Доктор Колбасов в доверительной манере сообщил ей, что на всякий случай приготовил два варианта выписки. Обычно непреклонный, он интимно склонился к уху Зои Тарасовны
Татарникова уложили на каталку, прикрутили брезентовыми ремнями, резво прокатили по больничному коридору, погрузили в медицинскую машину с номерами МНЕ 40–42 и отправили обратно домой.

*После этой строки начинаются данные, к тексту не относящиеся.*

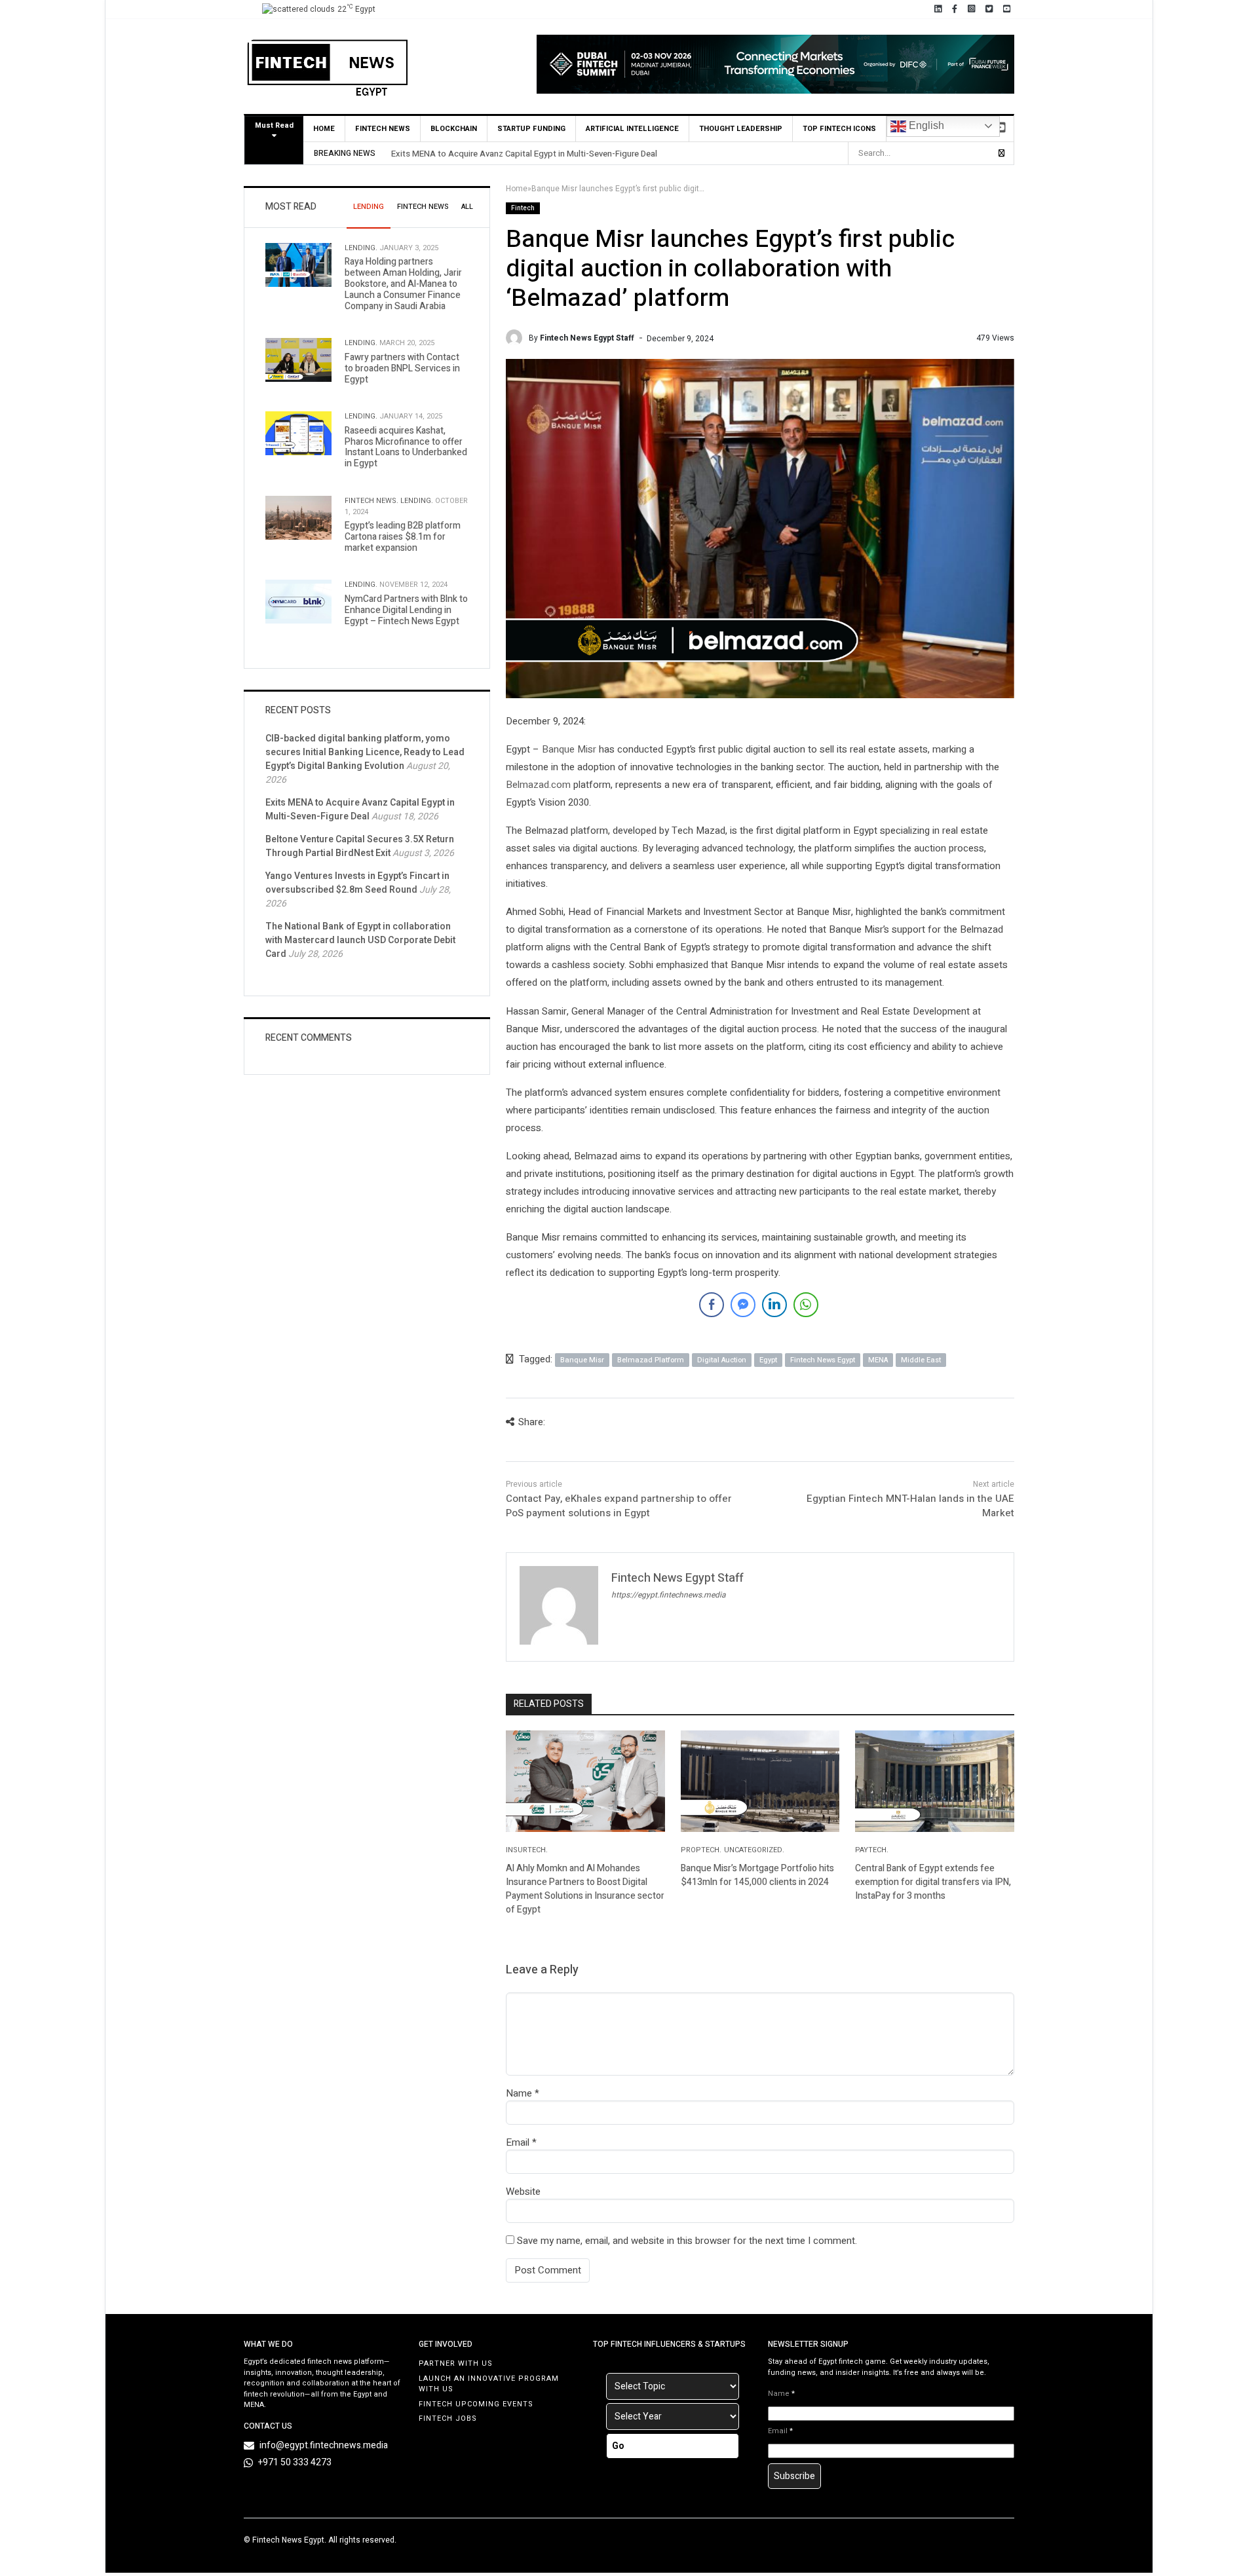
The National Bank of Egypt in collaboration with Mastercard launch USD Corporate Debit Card (360, 940)
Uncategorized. (754, 1850)
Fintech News (382, 128)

Когда носилки его катили по коридору, Сергей Ильич попросил санитаров остановиться подле палаты Вовы-гинеколога. Санитар каблуком надавил на тормоз (есть и у больничной каталки тормоз — позднее открытие сделал Сергей Ильич), широко распахнул палатную дверь. Сергею Ильичу подложили дополнительную подушку под голову, чтобы Сергей Ильич мог увидеть Вову и проститься, но Вовы в палате не было. Беспокойными слезящимися глазами Татарников обшарил палату, он увидел стопку журналов GQ, норвежский свитер с пестрым узором, полосатые носки — все это было сложено стопочкой на постели, и тут же лежала скомканная простыня. И Сергей Ильич понял, что это все, что осталось от Вовы-гинеколога.
Простыня была смята именно так, как бывает, когда ее снимают с мертвого тела, — она хранила очертания окостеневшего в смертной муке человека. Еще час назад под простыней лежал Вова в полосатых носках, а вот теперь его нет. Носки полосатые остались, журналы GQ блестят обложками, простыня мятая лежит, а Вовы нет! Нет больше Вовы! Вот с обложки журнала известный режиссер обещает рассказать про шестнадцать способов, как соблазнить женщину, — а Вова-гинеколог уже не прочтет об этом. Вот на первой странице газеты «Ведомости» министр финансов обещает рассказать правду о кризисе — а Вова так и не узнает всей правды.
И несправедливость Вовиной судьбы оскорбила Татарникова — и хоть ему было уже все равно, что творится с миром, но за Вову стало больно. Ошибка вышла, ошибка! Вот его, Татарникова, изгрызенного до последней степени, изрезанного до последнего клочка, вот его, никчемного, отпускают домой, а сочного, полнокровного Вову-гинеколога свалили в черный пакет и потащили в морг. Нет, вы не того взяли, вы ошиблись! Как могла ты, Смерть, куда смотрела! И вы, вы все — общество, научные институты, пенсионные фонды, банки, страховые и фискальные организации, — зачем вы отпустили от себя Вову? От меня-то вам проку нет, а он вас преданно любил! Он же ваш был, буржуинский, как могли вы его предать смерти? Зачем же Вову, который так любил читать про успехи демократии? Зачем же именно его, который верил в свободное развитие личности и капитализм? Когда ты, Смерть, прибираешь человека, недовольного жизнью, ты поступаешь логично, но взять Вову — это бессовестно!